Dataset entries:
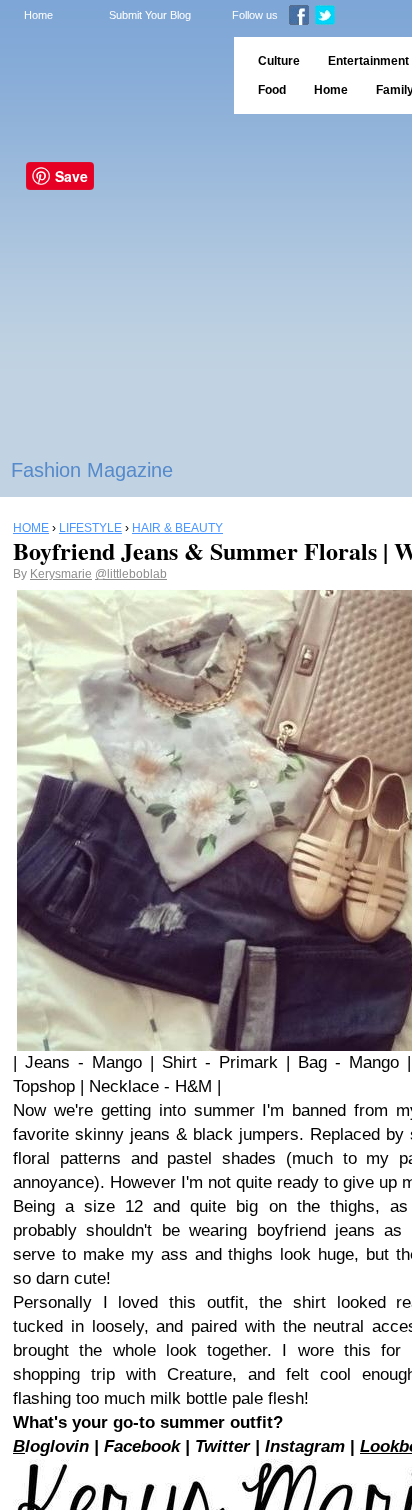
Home (38, 15)
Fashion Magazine (92, 470)
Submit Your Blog (150, 15)
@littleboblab (131, 574)
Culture (279, 61)
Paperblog (110, 75)
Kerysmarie (61, 574)
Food (272, 90)
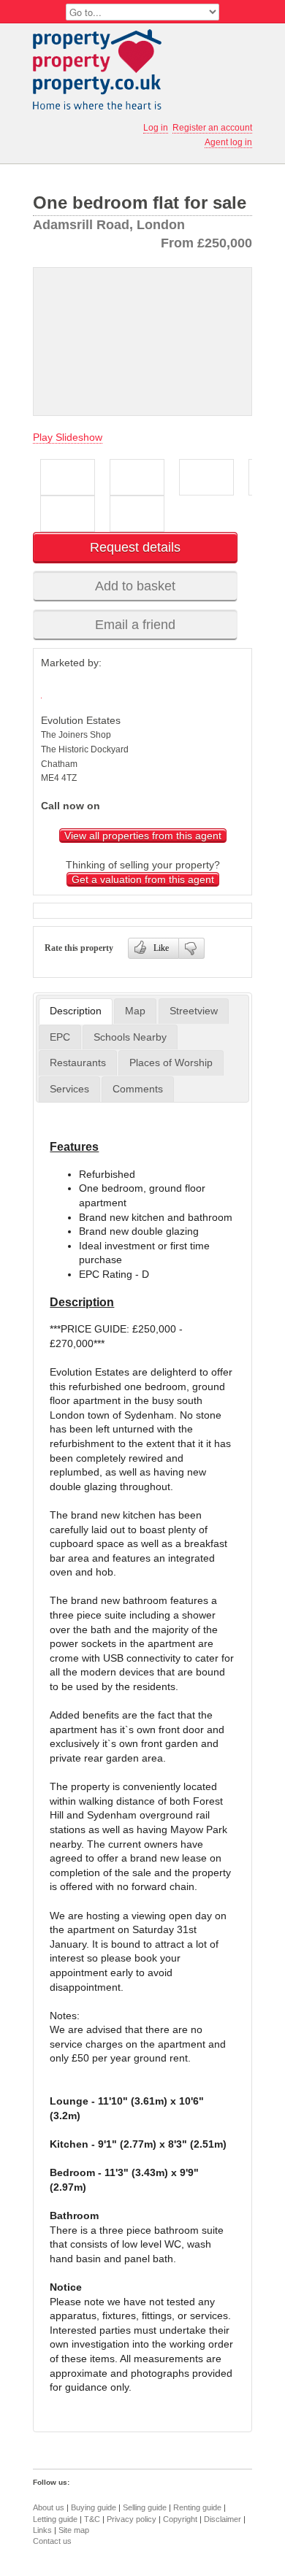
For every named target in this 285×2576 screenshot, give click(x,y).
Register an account (212, 128)
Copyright (180, 2519)
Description (76, 1011)
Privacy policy (131, 2519)
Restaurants (78, 1062)
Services (69, 1089)
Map (135, 1011)
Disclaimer (222, 2519)
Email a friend (135, 624)
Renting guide (197, 2507)
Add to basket (135, 586)
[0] (192, 948)
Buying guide (93, 2507)
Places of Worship (171, 1062)
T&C (92, 2519)
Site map (73, 2530)
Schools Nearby (130, 1037)
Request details (135, 547)
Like (161, 948)
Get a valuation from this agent (143, 879)
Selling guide (145, 2507)
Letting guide (55, 2519)
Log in (155, 128)
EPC (60, 1037)
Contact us (52, 2541)
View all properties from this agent (142, 835)
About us (48, 2507)
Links (42, 2530)
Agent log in (228, 142)
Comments (138, 1089)
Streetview (194, 1011)
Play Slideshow (67, 437)
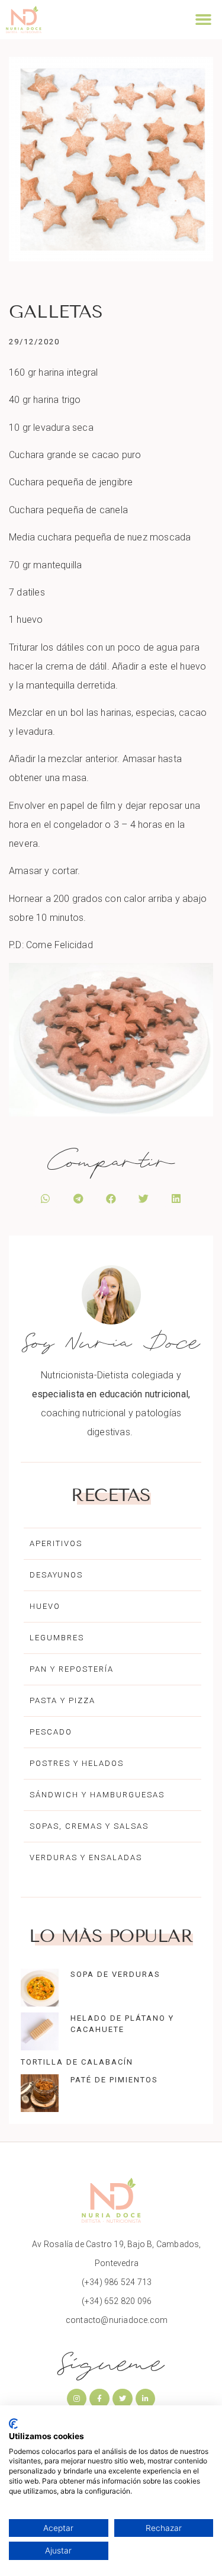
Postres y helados (77, 1763)
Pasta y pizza (62, 1700)
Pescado (51, 1731)
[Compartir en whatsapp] (46, 1198)
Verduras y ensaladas (86, 1857)
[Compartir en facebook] (111, 1198)
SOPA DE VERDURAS (115, 1974)
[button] (203, 20)
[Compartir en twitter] (143, 1198)
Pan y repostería (72, 1669)
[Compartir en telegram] (78, 1198)
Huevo (45, 1606)
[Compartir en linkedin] (176, 1198)
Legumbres (57, 1637)
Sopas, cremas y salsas (89, 1826)
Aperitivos (56, 1543)
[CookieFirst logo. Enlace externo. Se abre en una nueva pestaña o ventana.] (13, 2423)
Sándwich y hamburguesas (97, 1794)
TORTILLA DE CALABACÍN (77, 2061)
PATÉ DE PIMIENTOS (114, 2079)
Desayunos (56, 1574)
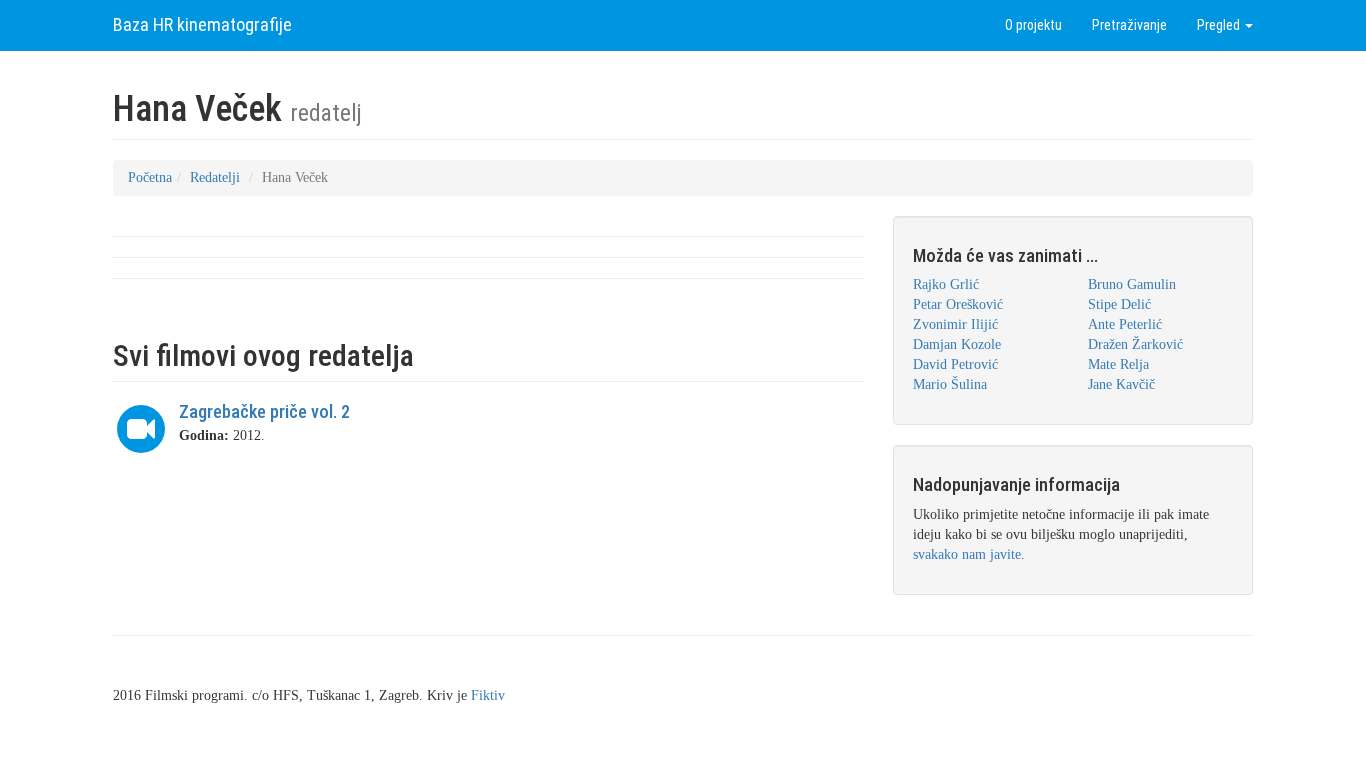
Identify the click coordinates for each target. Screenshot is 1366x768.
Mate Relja (1118, 364)
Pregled (1220, 25)
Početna (150, 177)
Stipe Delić (1119, 304)
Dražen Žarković (1135, 344)
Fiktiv (488, 695)
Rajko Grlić (946, 284)
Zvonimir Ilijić (955, 324)
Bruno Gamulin (1132, 284)
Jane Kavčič (1121, 384)
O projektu (1033, 25)
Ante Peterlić (1125, 324)
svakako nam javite (967, 554)
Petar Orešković (958, 304)
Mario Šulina (950, 384)
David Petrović (955, 364)
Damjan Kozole (957, 344)
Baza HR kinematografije (202, 24)
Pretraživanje (1129, 25)
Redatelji (215, 177)
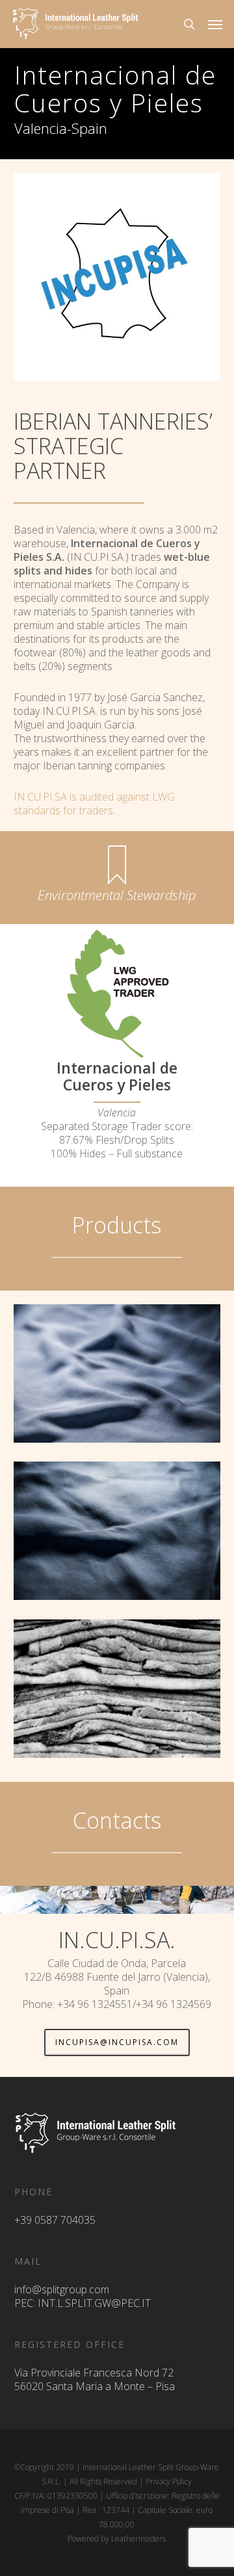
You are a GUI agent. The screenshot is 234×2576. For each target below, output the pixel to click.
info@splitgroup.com (61, 2289)
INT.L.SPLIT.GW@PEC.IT (94, 2303)
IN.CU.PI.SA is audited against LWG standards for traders (94, 804)
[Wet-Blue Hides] (117, 1531)
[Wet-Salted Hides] (117, 1688)
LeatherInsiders (138, 2538)
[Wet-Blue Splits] (117, 1373)
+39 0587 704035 (55, 2220)
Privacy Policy (169, 2481)
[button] (215, 24)
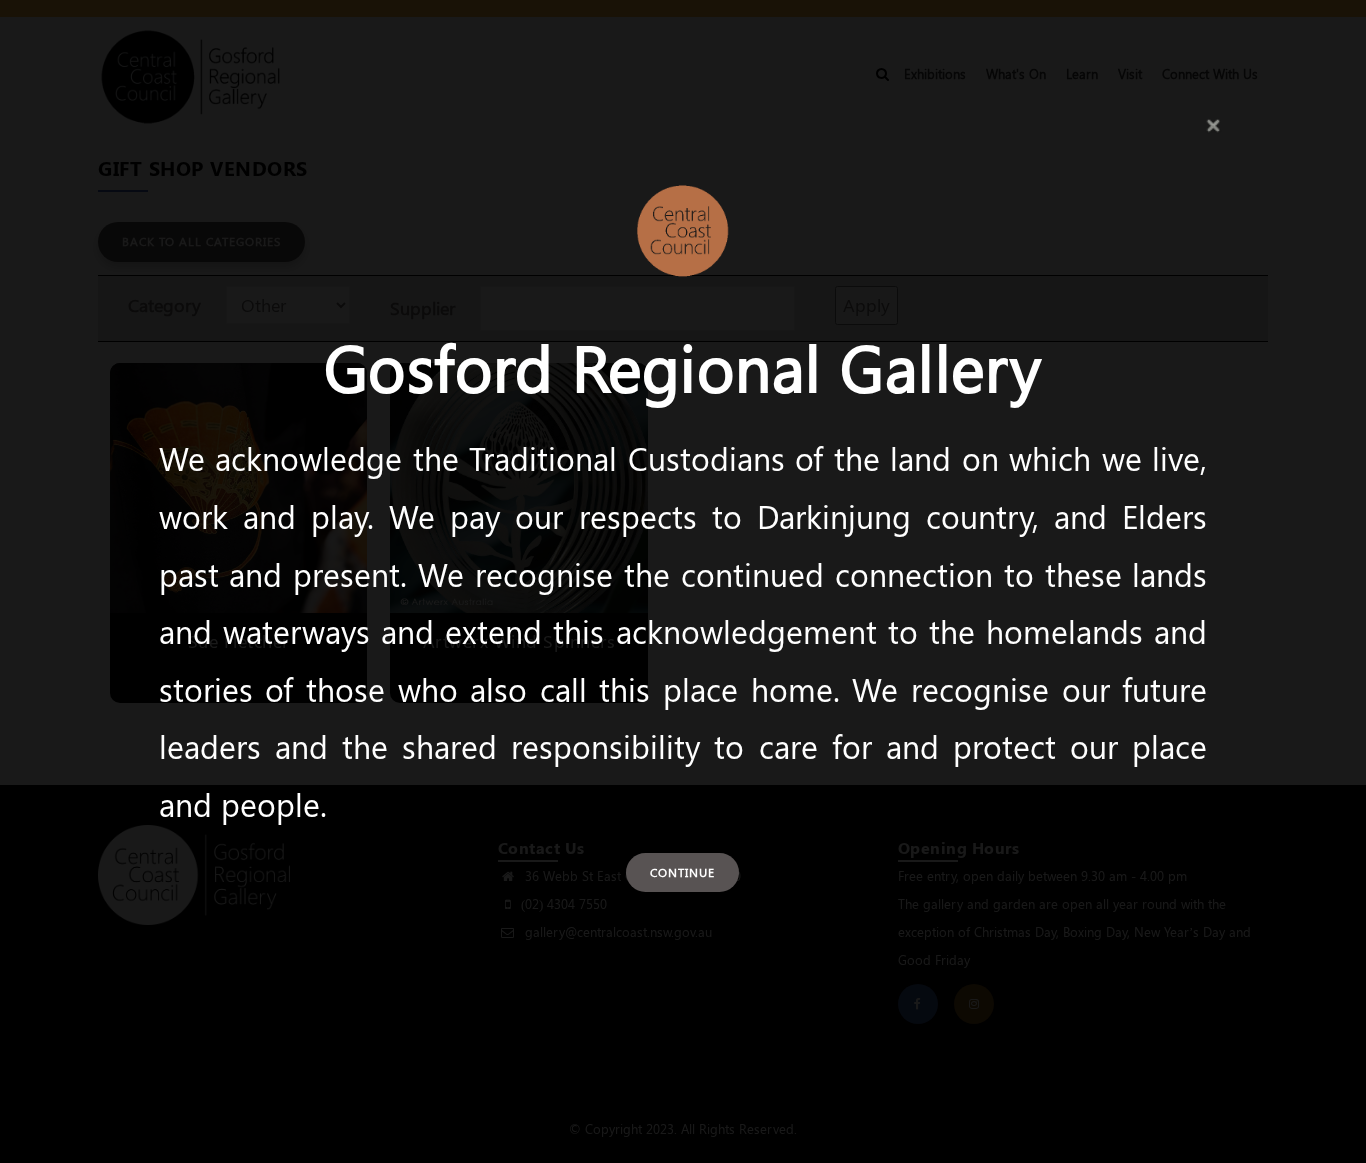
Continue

### Task statement
The exact lines from the beginning of the data through the one that contains "Map (135, 1011)" must be given again, both ends included, and pictures must be left out.

### Answer section
Home (38, 15)
Fashion Magazine (92, 470)
Submit Your Blog (150, 15)
@littleboblab (131, 574)
Culture (279, 61)
Paperblog (110, 75)
Kerysmarie (61, 574)
Food (272, 90)
For every named target in this 285×2576 screenshot, give click(x,y).
Register an account (212, 128)
Copyright (180, 2519)
Description (76, 1011)
Privacy policy (131, 2519)
Restaurants (78, 1062)
Services (69, 1089)
Map (135, 1011)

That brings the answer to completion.